地球の中で実際に起こった地震現象を、揺れの観測データから明らかにして、そこから地震発生の背後にある一般的な物理過程を抽出することを目指しています。特に、地震の発生過程を応力や摩擦強度といった物理量から理解する研究を進めています。地球内部の応力・強度・流体の状態は直接測ることができないため、各地震活動の特徴や背景をうまく活用し対象に応じて情報を引き出そうとするアプローチを取っています。 現在は日本海溝沿いのプレート境界で同じ場所に繰り返し起こる「繰り返し地震」に注目し、地震の破壊過程の規則性・不規則性とその意味を明らかにしようとしています。具体的には地震の破壊がどこで始まり、どのように成長し、いつ止まり、その結果どのような規模になるのかを決めている要因の解明に取り組んでいます。とくに宮城沖を含む日本海溝沿いのプレート境界で、これまでに起こった地震と今後起こりうる地震の発生過程を理解することも重要な焦点の一つです。また内陸地震やスラブ内地震の研究を通じて、プレート内の変形過程と応力場の関係や、地殻中の流体が断層強度や地震発生過程に与える影響も調べています。

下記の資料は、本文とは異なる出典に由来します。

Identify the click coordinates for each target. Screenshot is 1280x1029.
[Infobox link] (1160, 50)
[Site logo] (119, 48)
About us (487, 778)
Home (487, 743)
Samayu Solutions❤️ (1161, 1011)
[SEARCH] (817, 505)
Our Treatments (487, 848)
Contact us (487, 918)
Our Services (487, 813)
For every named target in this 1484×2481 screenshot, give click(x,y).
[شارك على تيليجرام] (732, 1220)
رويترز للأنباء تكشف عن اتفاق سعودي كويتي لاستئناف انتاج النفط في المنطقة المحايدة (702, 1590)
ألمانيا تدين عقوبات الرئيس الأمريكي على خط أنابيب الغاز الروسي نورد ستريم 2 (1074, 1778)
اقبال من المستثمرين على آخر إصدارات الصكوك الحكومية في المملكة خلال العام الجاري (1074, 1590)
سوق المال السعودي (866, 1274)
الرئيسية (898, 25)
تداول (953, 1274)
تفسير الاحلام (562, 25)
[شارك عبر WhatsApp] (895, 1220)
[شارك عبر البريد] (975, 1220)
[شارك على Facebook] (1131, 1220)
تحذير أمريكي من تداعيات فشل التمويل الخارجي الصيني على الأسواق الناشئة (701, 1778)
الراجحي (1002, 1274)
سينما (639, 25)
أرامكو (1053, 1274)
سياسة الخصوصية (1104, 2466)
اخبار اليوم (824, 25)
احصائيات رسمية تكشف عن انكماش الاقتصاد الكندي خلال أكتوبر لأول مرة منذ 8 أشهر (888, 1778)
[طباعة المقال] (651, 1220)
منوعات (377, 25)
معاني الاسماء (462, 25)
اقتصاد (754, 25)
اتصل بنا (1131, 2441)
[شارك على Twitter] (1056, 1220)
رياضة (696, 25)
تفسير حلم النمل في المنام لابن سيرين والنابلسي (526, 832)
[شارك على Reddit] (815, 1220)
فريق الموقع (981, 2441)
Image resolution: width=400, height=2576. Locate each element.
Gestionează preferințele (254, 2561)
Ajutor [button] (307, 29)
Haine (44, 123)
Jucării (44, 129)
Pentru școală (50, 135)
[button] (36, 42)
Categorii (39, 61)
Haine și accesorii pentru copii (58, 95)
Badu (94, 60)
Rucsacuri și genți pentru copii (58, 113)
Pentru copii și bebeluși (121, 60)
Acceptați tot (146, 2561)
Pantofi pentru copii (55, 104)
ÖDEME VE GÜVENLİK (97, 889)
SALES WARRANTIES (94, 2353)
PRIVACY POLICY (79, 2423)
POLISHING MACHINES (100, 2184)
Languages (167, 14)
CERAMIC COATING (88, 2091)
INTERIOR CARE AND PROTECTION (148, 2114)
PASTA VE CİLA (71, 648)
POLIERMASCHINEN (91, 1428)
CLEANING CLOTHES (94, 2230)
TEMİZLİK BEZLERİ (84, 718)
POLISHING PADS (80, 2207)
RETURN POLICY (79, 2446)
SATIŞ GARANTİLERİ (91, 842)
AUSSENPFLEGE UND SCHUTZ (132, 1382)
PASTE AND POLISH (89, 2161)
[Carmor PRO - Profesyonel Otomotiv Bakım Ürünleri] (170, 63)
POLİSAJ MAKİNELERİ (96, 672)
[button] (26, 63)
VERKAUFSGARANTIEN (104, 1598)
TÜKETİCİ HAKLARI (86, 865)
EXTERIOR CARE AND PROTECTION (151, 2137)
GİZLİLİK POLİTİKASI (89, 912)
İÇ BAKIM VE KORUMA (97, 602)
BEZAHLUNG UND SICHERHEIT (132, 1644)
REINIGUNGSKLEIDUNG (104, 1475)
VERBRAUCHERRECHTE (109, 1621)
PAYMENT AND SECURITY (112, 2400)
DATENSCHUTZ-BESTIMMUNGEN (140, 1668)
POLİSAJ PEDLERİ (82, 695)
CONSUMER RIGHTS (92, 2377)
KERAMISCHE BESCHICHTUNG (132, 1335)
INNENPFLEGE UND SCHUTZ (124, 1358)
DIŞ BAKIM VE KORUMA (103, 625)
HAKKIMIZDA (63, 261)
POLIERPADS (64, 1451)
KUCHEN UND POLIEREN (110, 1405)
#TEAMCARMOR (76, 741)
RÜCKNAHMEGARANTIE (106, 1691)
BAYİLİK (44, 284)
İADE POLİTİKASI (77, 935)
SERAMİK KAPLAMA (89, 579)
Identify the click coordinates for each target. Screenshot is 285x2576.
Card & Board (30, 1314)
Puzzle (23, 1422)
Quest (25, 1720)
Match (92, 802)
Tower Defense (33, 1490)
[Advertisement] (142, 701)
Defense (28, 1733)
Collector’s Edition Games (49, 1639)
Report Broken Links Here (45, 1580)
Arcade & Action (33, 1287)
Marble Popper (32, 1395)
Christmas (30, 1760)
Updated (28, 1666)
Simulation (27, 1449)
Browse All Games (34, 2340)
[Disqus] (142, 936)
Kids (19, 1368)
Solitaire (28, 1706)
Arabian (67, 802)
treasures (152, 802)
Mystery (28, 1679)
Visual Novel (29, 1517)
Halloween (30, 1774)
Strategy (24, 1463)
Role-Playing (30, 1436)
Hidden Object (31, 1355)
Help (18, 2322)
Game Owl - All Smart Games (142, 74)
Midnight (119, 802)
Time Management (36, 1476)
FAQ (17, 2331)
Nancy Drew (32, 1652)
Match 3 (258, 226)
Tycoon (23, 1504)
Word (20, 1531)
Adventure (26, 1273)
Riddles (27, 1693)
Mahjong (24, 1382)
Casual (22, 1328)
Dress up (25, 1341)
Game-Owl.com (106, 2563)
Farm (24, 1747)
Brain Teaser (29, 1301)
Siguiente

地震の発生過程に興味を持つようになったきっかけは、高校3年生と大学3年生のときに出身地の近くで起こった2004年新潟県中越地震と2007年新潟県中越沖地震でした。その後、2011年東北地方太平洋沖地震とそれに引き起こされた誘発地震群の研究に携わる中で、地殻応力や断層強度地殻流体の状態を明らかにすることの重要性を強く実感し、現在の研究につながっています。さらに、2021年に宮城県沖合で発生したM7.0地震を調べる中で、数少ない「再現性」をもつ地震現象である繰り返し地震の中に見られる不規則性に興味を持ち、その不規則性を利用して情報を抽出することに特に関心を持って研究を進めています。
私自身は、学生の頃、かなりふらふらしていて、将来研究者になろうというつもりも全くありませんでした。それでも実際に研究を始め、多くの仲間に助けてもらう中で、自分なりの考え方やアプローチを少しずつ見つけてきたように感じています。困難もありましたが、自分が本当に関心を持って取り組んできたことに関わる問題だったからこそ、奮起して乗り越えようと思えましたし、その過程で、多少は打たれ強くなった気もします。
世の中には理屈だけではわからないことがたくさんありますが、自然現象の中にはたしかに理屈で追いかけられる部分もあります。その「わかる部分」を少しずつ広げていくことが理学の研究のおもしろさだと思います。自分がどんなことにおもしろさや違和感を感じるのか、自分の中の興味や志向を大切にしていると、理学研究に限らず自分なりのものの見方や歩き方が少しずつ形になっていくのではないかという気がしています。